My second grade teacher was concerned about me. I wasn't speaking in class and she talked to my parents and she had a great idea. I didn't know about it. It was like a plot everybody had at home. But the plot was my mom and dad and my older brother and my younger brother and my sister, they were all in on this, around the supper table, when a topic would come up and someone would say something or something, then someone would say, "What do you think, Robbie?" Then they would wait and I was just shocked. What? I get a turn? What? And they waited. I think that might be my message is that sometimes, you need to give students that possibility. Open that door and don't shut it right away. Open it, leave it open so students can express themselves.

               Now, it's been hard, just like you today have had difficulty shutting me up.
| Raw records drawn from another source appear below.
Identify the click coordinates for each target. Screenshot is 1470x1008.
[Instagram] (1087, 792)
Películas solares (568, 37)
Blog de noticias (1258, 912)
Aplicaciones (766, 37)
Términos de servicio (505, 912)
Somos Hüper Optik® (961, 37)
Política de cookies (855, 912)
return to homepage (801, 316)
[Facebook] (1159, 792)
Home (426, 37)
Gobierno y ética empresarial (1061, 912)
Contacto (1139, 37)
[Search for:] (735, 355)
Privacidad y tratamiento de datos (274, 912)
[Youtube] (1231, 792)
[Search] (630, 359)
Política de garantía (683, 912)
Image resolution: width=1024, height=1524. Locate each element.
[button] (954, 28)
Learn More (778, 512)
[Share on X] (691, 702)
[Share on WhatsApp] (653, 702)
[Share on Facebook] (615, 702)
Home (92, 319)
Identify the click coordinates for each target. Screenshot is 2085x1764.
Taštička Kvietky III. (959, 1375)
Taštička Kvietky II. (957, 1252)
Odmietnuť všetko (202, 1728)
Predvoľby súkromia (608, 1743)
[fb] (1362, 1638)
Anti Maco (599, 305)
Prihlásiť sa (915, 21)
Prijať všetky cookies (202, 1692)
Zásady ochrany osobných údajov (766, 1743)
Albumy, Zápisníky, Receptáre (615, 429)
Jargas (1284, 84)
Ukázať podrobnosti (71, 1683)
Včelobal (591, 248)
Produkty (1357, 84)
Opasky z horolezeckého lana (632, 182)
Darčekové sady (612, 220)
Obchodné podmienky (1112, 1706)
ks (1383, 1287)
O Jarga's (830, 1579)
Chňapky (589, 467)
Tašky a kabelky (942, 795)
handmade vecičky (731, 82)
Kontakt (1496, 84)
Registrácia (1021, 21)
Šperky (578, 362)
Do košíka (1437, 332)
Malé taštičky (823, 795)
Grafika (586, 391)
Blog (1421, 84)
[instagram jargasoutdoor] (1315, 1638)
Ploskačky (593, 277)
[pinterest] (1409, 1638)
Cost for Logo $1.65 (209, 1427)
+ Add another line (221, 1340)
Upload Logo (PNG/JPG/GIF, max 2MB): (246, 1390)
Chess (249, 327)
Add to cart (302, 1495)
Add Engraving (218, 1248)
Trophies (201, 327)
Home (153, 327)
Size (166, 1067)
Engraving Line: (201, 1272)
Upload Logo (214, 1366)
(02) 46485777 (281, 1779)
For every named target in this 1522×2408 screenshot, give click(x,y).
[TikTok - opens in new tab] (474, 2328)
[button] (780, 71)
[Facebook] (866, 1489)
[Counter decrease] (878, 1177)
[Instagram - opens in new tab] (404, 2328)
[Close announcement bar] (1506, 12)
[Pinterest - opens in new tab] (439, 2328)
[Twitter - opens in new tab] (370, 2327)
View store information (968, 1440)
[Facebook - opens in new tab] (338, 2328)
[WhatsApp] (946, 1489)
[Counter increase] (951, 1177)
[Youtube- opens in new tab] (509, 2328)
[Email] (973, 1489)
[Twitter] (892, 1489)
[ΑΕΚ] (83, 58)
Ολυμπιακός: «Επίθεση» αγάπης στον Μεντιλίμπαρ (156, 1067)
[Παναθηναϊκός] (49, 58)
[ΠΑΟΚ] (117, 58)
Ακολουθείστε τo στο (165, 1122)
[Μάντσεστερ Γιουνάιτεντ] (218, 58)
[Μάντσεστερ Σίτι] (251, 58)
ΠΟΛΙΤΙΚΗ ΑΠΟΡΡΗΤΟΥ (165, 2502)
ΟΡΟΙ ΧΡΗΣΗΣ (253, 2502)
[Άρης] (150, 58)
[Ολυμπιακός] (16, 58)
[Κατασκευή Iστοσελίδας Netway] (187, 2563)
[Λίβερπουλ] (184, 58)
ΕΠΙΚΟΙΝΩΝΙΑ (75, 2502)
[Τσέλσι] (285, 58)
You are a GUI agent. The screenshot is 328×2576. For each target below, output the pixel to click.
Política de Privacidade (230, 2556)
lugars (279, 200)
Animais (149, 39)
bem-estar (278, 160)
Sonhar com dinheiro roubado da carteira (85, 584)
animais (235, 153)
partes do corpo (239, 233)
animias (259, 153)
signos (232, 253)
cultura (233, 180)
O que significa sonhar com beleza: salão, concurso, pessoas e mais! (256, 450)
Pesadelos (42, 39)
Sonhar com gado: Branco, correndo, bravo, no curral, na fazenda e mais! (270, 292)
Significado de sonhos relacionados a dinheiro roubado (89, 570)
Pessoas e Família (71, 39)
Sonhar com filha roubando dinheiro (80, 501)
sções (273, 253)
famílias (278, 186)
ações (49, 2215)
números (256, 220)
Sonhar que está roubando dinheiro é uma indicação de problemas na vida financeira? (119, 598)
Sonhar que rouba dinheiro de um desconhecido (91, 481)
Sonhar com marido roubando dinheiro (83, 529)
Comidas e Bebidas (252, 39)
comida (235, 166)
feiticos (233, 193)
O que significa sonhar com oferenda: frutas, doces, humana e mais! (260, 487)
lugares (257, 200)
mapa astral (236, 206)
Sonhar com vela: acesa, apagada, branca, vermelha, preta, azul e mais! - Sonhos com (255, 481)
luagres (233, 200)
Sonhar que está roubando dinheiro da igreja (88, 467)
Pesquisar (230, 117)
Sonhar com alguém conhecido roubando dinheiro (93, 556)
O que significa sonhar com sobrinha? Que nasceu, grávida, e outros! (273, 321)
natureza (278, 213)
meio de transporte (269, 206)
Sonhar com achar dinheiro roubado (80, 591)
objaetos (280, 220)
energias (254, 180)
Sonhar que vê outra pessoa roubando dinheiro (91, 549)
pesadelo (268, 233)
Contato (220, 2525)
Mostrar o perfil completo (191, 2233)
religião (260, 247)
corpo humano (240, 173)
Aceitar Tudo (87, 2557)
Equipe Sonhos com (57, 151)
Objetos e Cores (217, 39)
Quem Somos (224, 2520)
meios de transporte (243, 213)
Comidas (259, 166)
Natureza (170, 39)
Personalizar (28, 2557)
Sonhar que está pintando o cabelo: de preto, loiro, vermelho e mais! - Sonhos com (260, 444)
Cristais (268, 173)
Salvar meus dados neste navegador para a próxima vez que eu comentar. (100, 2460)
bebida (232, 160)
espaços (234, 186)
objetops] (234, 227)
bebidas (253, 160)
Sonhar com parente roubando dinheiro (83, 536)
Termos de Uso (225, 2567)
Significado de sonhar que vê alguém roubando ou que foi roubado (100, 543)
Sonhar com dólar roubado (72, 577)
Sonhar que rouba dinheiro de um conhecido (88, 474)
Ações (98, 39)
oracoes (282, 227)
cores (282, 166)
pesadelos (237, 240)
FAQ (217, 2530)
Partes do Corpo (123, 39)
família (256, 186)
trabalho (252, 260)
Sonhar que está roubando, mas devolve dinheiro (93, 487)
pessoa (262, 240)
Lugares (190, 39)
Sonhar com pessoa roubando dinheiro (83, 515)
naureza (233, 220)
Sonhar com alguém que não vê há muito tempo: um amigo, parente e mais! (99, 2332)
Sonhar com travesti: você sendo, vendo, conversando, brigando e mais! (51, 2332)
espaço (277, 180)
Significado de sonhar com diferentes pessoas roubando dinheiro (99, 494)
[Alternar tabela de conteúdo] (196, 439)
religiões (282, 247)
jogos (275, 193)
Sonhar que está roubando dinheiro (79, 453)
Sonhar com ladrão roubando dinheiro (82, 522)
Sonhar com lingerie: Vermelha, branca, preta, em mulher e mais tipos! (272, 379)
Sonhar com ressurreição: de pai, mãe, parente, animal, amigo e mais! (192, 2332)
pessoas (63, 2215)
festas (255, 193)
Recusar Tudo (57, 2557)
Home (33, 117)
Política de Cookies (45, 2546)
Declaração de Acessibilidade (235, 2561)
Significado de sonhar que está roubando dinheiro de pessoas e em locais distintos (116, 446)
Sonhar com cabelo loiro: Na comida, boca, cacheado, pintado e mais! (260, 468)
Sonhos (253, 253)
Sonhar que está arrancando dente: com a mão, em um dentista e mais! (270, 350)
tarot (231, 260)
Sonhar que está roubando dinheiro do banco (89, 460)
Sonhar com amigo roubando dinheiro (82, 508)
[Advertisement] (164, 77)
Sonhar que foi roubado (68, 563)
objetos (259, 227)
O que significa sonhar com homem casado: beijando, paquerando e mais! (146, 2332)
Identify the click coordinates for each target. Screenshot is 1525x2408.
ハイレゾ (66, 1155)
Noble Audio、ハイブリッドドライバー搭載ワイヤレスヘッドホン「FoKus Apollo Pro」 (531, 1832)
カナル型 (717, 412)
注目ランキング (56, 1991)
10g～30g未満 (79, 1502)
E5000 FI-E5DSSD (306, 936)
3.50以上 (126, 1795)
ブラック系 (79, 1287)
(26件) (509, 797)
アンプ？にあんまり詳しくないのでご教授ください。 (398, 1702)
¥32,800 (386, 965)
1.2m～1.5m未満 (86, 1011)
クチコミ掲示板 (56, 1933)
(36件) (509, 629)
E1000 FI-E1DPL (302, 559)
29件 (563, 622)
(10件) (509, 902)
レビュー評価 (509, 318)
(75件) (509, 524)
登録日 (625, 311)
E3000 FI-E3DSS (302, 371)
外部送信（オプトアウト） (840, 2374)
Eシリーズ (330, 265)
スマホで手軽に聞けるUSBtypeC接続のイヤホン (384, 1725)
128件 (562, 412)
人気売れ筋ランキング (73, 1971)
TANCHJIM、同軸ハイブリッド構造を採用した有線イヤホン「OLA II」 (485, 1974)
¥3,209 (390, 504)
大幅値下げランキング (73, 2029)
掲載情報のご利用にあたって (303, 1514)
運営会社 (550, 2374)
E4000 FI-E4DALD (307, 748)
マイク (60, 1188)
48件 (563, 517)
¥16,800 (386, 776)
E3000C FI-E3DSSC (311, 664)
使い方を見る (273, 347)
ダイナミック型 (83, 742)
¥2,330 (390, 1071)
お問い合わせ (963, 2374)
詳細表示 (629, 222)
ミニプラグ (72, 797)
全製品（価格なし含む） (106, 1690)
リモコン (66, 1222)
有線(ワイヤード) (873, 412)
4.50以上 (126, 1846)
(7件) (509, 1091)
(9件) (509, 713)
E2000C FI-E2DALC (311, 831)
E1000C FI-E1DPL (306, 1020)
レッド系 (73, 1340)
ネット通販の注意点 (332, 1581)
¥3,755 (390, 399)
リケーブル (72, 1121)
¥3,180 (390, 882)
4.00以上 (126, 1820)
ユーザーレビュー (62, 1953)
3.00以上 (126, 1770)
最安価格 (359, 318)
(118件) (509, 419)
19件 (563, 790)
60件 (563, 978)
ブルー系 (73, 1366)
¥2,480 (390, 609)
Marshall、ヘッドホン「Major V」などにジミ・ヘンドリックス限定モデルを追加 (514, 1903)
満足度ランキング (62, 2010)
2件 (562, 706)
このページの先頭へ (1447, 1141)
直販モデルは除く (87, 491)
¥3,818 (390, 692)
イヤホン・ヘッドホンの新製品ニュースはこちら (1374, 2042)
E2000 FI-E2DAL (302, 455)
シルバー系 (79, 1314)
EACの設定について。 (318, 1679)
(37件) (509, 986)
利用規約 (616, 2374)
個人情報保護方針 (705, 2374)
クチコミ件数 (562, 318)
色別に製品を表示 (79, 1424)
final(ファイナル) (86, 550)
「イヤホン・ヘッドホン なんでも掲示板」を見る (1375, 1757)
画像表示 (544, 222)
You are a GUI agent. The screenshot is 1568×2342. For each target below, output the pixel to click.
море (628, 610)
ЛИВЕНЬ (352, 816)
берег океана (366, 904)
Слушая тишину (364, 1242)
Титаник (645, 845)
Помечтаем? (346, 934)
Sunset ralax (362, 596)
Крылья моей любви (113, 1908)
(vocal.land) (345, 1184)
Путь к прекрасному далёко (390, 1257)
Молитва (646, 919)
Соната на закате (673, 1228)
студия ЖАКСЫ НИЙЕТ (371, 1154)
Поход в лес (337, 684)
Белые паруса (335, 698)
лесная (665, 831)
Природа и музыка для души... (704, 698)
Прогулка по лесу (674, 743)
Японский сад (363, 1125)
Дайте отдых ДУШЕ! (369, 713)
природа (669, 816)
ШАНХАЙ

That's the way it's been for everybody since my family did that with me. They haven't been able to shut me up ever since then because for some reason I got the idea that people cared what I had to say. Every one of our students should have the idea that we care and that people care what they have to say.

Sheldon:

I like that. I like that. Thank you for sharing. If we got some folks that want to connect with you, what's the best way to reach you online?

Dr. Robert Bruce Scott:

I do the Twitter and I also have, my email is [email protected], and that's D-R-R-O-B-B-S-C-O-T-T. [email protected] But you can also find me on Twitter @RobbScott. @DrRobbScott, I think it is.

Sheldon:

Well, we'll leave the links in the show notes. Once again, I am talking to Dr. Robert Bruce Scott, author of Teaching Content: Skill Building in Inclusive Contexts. Rob, it's been a pleasure. Thank you so much for your time.